Un escritor tiene un solo trabajo: escribir.
Ahí están los días lluviosos y los embotellamientos. Las noches de insomnio, los dolores de barriga, las reglas del consejo de vecinos.
No es un bicho raro. Es alguien corriente que también se estriñe si no come bien, que puede tener várices en las piernas y al que le gusta el fútbol, o no.
Cuida a los hijos y, llegado el momento, a los padres. Hace la compra, lava el coche, prepara desayunos que no siempre salen bien.
Se sienta a contar historias, sí, aunque no siempre llegue a fin de mes o tenga la luz atrasada.
A veces viaja. Va al teatro o a la playa. Compra ropa fina, bebe buen vino, cena en un francés con estrella Michelin.

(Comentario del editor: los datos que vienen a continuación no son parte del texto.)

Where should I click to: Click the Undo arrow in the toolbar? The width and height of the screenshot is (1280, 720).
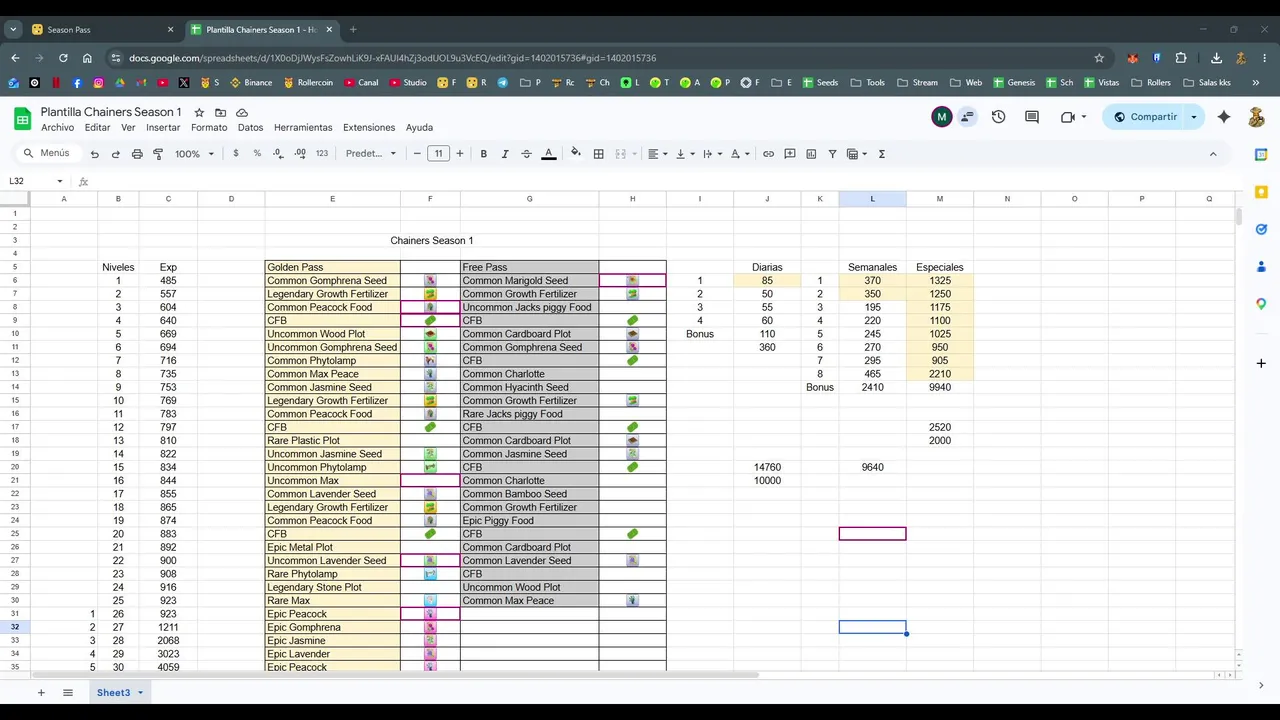(x=94, y=154)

Como diría el trovador: de vez en cuando, la vida.
Pero una madrugada cualquiera lo despierta una idea. Un discurso que parece venir de otro lugar. En su cabeza empiezan a surgir palabras sueltas que se agrupan, oraciones que se tensan, párrafos que se imponen.
Se levanta —o espera a que amanezca, da igual—, abre un documento vacío, sin título, sin márgenes, sin vida.
Entonces escribe.
Y lo que sale no es otra cosa que todo lo que ve, lo que escucha, lo que arrastra: deudas, temores, dolores, cuidados, anhelos, victorias y derrotas.
Porque un escritor tiene una sola función: escribir.